PASSAGE ->
Right. So do folks notice the DA (w/ loose bearings) roll better? I'm thinking more feel, performance. I dont log a ton of miles as I'm part time MTB/part time Road


----------



## Mike T. (Feb 3, 2004)

grande said:


> Right. So do folks notice the DA (w/ loose bearings) roll better?


I have both the DA and the WI and even in the hand there is no appreciable difference. On the road it's impossible to tell.


----------



## Zen Cyclery (Mar 10, 2009)

bent steel said:


> If Alchemy would drop a twenty on website development and come out to events, I'd consider them,


Absolutely. I have really been trying to push this one to Sarah and Jeremy but they seem to be too tied up in other things to want to pursue a website. I just find it amazing that a company that has no website and does no online promotion can be as successful as Alchemy.


----------



## rruff (Feb 28, 2006)

Word of mouth works quite well... especially with the internet. Marketing is mostly about convincing people to buy inferior products at inflated prices.


----------



## Mike T. (Feb 3, 2004)

rruff said:


> Marketing is mostly about convincing people to buy inferior products at inflated prices.


You'd better copyright that one in the next 5 minutes or *I'M* gonna steal it!


----------



## penn_rider (Jul 11, 2009)

Mike T. said:


> You'd better copyright that one in the next 5 minutes or *I'M* gonna steal it!



I think Trump beat you t it....


----------



## Tallsedo (Jul 18, 2012)

For the price, it seems to hard beat the deal at prowheelbuilder for the velocity deep v with WI h2 and h3 hubs standard for $479 assembled...Im sure if you shopped around and ordered from 4 different places you could do it for less.... the hubs alone sell for around 300.... well it at least SOUNDS like a good deal


----------



## taki5 (Mar 7, 2011)

Question on the WI hubs, I understand the bearing preload procedure (loosen the small set screws, push on the collar (only the collar), tighten the set screws), but I always seem to get hub play, even after one ride. 

Are they designed/intended to have a slight amount of hub play?

RECORDS SUPPLIED ->
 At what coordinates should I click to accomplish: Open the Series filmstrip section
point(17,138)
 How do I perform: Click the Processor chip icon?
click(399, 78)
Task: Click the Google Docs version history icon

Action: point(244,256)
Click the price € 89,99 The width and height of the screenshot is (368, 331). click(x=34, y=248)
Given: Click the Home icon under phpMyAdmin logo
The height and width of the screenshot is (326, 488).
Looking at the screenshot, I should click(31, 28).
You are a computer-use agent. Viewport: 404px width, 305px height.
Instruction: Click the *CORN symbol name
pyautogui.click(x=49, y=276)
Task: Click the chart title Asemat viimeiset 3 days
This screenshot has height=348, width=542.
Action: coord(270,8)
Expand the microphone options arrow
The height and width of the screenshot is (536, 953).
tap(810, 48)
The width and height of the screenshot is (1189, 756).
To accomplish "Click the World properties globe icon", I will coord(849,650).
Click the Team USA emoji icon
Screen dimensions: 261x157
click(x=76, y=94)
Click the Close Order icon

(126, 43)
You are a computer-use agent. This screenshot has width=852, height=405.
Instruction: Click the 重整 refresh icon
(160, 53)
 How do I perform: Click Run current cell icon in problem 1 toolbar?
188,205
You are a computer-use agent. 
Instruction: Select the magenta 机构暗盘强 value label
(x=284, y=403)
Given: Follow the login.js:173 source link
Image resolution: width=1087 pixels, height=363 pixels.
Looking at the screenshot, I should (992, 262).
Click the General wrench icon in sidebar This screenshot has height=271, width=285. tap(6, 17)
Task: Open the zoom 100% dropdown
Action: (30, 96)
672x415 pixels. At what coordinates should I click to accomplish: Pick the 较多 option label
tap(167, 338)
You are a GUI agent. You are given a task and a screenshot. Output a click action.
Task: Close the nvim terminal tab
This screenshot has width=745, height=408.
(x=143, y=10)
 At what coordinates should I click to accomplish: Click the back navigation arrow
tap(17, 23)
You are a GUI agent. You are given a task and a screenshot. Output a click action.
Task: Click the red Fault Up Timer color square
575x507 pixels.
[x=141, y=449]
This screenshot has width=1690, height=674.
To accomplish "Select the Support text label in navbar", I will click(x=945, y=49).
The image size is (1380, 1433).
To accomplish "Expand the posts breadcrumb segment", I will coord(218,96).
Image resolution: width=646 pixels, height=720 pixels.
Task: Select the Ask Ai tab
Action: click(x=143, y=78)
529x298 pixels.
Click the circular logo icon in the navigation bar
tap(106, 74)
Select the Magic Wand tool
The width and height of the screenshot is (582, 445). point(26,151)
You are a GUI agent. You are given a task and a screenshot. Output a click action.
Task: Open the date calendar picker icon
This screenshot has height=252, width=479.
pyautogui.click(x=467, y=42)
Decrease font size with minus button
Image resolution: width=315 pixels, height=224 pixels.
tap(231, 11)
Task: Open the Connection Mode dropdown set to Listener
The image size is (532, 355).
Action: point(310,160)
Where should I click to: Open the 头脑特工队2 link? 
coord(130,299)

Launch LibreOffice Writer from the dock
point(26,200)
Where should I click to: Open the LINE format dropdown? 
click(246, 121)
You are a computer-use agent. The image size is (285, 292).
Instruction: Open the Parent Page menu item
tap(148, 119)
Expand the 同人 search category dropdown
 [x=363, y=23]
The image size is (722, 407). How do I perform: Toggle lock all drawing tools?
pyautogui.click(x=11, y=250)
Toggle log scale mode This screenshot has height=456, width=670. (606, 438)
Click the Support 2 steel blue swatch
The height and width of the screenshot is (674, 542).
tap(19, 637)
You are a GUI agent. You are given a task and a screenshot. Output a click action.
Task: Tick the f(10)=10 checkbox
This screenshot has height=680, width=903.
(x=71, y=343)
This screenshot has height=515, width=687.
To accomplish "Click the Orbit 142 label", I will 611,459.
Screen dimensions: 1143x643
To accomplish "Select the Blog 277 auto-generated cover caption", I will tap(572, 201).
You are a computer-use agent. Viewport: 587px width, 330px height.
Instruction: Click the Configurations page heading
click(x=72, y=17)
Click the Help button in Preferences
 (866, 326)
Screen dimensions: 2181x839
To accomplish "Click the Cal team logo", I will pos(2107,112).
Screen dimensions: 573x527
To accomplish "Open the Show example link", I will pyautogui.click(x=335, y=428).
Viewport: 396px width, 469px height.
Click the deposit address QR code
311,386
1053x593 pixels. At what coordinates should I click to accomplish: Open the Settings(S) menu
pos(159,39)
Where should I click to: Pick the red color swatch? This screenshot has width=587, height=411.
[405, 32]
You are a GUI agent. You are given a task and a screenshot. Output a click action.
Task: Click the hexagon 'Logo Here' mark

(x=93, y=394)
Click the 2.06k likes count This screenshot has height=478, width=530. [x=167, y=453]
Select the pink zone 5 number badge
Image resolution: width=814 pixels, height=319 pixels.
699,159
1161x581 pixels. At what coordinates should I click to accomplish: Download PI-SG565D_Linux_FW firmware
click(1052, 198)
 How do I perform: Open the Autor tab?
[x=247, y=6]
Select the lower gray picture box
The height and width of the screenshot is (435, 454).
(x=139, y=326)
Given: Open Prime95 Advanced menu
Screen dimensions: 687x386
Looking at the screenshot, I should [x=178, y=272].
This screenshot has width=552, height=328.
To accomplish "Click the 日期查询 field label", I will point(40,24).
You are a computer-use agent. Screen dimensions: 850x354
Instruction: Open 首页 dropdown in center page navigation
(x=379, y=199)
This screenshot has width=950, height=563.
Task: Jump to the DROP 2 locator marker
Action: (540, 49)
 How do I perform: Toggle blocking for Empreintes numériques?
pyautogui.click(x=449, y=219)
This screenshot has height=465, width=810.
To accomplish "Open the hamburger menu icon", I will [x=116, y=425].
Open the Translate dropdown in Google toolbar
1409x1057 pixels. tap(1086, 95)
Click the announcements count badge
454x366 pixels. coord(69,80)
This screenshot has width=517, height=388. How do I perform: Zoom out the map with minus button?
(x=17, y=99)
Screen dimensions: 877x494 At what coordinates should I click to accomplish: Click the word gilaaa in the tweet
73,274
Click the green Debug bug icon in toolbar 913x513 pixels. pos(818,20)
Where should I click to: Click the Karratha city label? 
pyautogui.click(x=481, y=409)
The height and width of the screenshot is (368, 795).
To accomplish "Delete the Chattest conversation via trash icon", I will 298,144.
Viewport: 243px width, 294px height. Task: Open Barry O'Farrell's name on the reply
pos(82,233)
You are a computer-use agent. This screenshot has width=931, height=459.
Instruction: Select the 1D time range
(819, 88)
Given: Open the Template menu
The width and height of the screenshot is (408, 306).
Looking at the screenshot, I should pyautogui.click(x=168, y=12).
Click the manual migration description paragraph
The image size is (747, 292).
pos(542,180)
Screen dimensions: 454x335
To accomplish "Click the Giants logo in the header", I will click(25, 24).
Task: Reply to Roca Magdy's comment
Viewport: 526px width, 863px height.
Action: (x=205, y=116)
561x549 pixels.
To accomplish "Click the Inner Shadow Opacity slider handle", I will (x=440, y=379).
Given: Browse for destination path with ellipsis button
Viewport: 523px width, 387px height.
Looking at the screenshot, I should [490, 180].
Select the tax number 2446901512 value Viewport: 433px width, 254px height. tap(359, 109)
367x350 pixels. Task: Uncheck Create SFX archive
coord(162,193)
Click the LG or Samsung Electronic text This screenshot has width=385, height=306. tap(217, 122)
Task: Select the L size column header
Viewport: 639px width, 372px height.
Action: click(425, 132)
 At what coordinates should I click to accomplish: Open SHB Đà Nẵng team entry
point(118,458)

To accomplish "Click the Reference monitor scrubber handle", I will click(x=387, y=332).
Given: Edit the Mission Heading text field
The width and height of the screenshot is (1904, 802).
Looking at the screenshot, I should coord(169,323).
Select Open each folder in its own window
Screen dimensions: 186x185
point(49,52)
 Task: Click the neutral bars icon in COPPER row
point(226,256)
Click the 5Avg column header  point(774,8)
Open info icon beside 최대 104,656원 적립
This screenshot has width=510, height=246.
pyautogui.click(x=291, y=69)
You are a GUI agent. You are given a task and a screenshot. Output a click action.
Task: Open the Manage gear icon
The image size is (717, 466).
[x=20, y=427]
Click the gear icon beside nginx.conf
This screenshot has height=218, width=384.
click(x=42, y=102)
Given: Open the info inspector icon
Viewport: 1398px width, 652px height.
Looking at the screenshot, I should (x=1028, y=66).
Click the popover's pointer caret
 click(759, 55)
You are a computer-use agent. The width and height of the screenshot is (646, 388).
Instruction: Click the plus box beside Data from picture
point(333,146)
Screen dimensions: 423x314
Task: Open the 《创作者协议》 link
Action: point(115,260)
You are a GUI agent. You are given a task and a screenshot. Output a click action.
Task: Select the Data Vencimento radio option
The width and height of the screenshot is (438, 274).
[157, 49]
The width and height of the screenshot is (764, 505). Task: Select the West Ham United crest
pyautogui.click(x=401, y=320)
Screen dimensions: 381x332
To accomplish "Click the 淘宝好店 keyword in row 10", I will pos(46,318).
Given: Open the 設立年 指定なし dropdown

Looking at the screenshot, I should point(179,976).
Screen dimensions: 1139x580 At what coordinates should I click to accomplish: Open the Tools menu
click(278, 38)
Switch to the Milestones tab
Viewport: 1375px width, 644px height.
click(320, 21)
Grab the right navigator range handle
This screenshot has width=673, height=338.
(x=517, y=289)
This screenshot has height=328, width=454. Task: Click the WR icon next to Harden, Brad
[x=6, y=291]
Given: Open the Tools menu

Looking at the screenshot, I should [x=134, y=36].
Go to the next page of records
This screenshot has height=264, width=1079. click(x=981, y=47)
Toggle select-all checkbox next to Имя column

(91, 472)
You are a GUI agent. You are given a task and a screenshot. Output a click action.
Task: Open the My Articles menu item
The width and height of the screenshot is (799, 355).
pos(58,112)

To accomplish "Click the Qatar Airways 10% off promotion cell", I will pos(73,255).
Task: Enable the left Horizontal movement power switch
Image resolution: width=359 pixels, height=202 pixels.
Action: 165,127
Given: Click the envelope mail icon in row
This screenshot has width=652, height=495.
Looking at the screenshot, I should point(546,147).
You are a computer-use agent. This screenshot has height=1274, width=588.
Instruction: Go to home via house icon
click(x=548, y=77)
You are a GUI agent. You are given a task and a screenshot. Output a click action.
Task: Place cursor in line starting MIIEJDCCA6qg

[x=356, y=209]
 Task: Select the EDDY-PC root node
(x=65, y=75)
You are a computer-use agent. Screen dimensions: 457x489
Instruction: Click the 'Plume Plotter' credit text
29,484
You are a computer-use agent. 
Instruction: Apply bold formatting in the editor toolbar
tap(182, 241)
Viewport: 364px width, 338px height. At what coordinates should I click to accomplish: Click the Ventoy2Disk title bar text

TASK OBJECTIVE -> Extend the forum thread about bicycle hubs and wheels, picking up right after its last post.

WRITTEN REPLY ->
----------



## rruff (Feb 28, 2006)

Yes, they usually have a little play. It could also be that the collar is hanging up in the indents you've already made. You could try pulling the collar completely off and reinstalling it in slightly different angular position relative to the axle.


----------



## dookie (Oct 1, 2007)

rruff said:


> Yes, they usually have a little play. It could also be that the collar is hanging up in the indents you've already made. You could try pulling the collar completely off and reinstalling it in slightly different angular position relative to the axle.


this.


----------



## dookie (Oct 1, 2007)

Tallsedo said:


> For the price, it seems to hard beat the deal at prowheelbuilder for the velocity deep v with WI h2 and h3 hubs standard for $479 assembled...Im sure if you shopped around and ordered from 4 different places you could do it for less.... the hubs alone sell for around 300.... well it at least SOUNDS like a good deal


and holy thread revival!


----------



## taki5 (Mar 7, 2011)

thats good to know, thanks!


----------



## 62westwallaby (Aug 5, 2008)

*Love my White Industries hubs*

White Ind. H2/H3 hubs laced 3x to Stan's 340 Alpha rims
Phil Wood spokes and brass nipples
32 hole front and rear
Ti freewheel body

Never needed truing after 2,000 miles! I'm a White Ind. devotee after this wheelset.


----------



## Dfrensdorff (Oct 1, 2012)

I am in the process of researching a Wheelset build. Definitely WI H2/H3. Looking into Stan's, mavic open pro and DT Swiss. What do any of you think?


----------



## jpaschal01 (Jul 20, 2011)

Dfrensdorff said:


> I am in the process of researching a Wheelset build. Definitely WI H2/H3. Looking into Stan's, mavic open pro and DT Swiss. What do any of you think?


I'm having a new set of wheels built, but opted for WI's new 11-speed compatible hub (t-11). I'm running 10-speed now, but will be set with this set of wheels if I end up going 11-speed in the next few years.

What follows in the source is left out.